Quoted text:
+--

July 28, 2008 at 3:15 pm | Posted in Science, Theology | 4 Comments

I know that I am almost alone in this opinion and that it makes me most unpopular, but this is my blog and I can write whatever I want.

The “scientific art exhibit” known as Bodyworlds 2 is currently on open to the paying public at the Maryland Science Center.  For those not in the know, the Bodyworlds exhibit displays real corpses that have been plastinized, cut open, and arranged into various poses.  People then attend and get an anatomical education by gawking at the flayed, eviscerated, and mutilated human remains.

I’m sorry, but when I was young, a collection of dead bodies open to the public wasn’t called art or science — it was called a graveyard.

Maybe I’m getting sentimental in my old age.  I can’t help but think that each of these “exhibits” represents the life of a living, breathing human being who walked the earth just as you and I do, who lived and loved and had dreams and aspirations just like any of us.  Regardless of whether they donated their bodies or not, somehow I must believe that a more fitting tribute to the dignity of their lives must be found.  The human body, even in death, was not intended for this.

+--

Records provided:
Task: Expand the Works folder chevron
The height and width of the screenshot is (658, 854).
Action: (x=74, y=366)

+--

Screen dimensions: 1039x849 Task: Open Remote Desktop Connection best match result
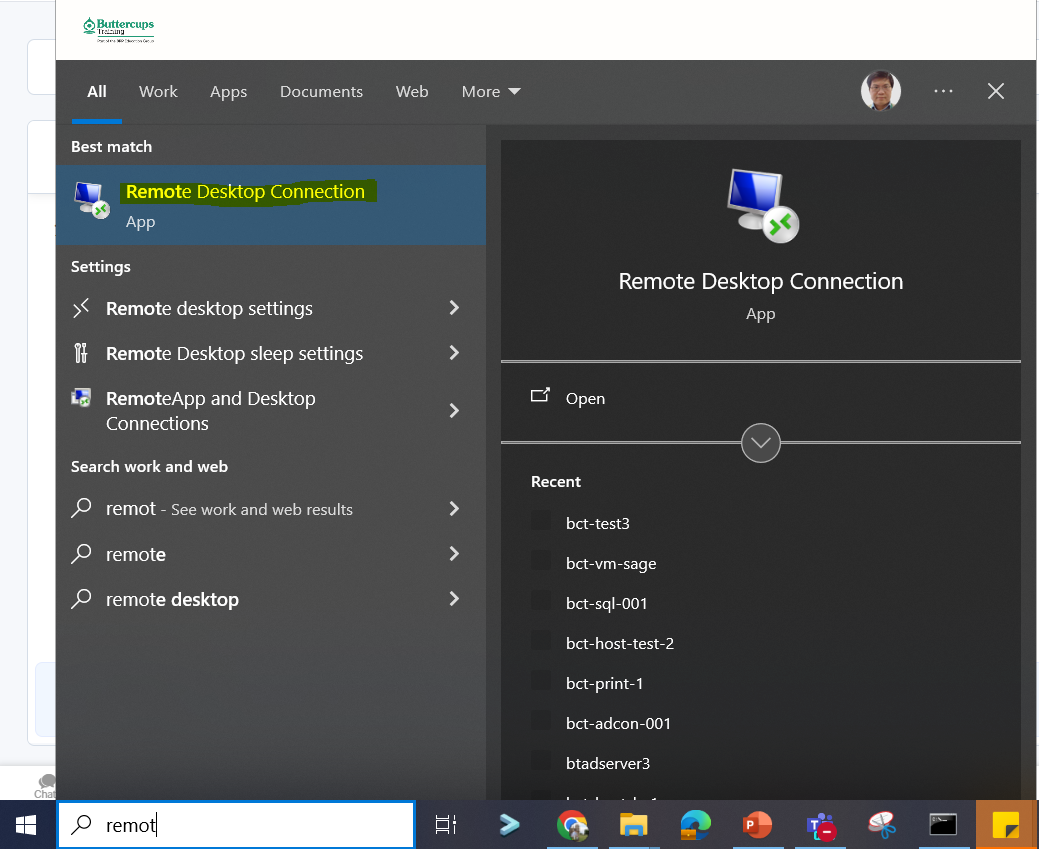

+--

Goals:
a. The Bodyworlds post describes the human remains that visitors gawk at with a series of adjectives. List every one of them.
b. Continue the blog post about the Bodyworlds exhibit, starting after its final sentence.

Per-task outputs:
a. flayed, eviscerated, mutilated

b.
To be honest, I must be reminded of the Orthodox practice of the public display and veneration of relics.  They are not made of rubber, but they are preserved for viewing nonetheless.  So, what is the difference?

Well, there are a couple.  First of all, relics are not anonymous, but stand as a celebration of the fullness of the saint’s life.  In death, the saint is not reduced to his or her component parts, rather each component part carries within it the totality of a sanctified life.  Furthermore, in each piece lies the promise of not just the redemption of the soul but of the body and indeed the whole world.  The relic does not serve to tell us as much about who we are but rather who we can be.

But most importantly, I think, at the Bodyworlds exhibit it is clear that it is the human body that is to be worshipped.  The specimens, the accompanying text, literary quotations on the wall — all serve to glorify the human, and thus each viewer.  It is a raw display of self-idolatry.

On the other hand, when relics are properly venerated, it is not the human who is worshipped but the God within.  When a person so cooperates with the will of God to be filled with His energies, then his or her body becomes a true temple of the Lord, and the presence of the Lord dwells within the very bones and members such that they become sacred.  To venerate the relic is to acknowledge the God who made them, sanctified them, and continues His redeeming presence within them.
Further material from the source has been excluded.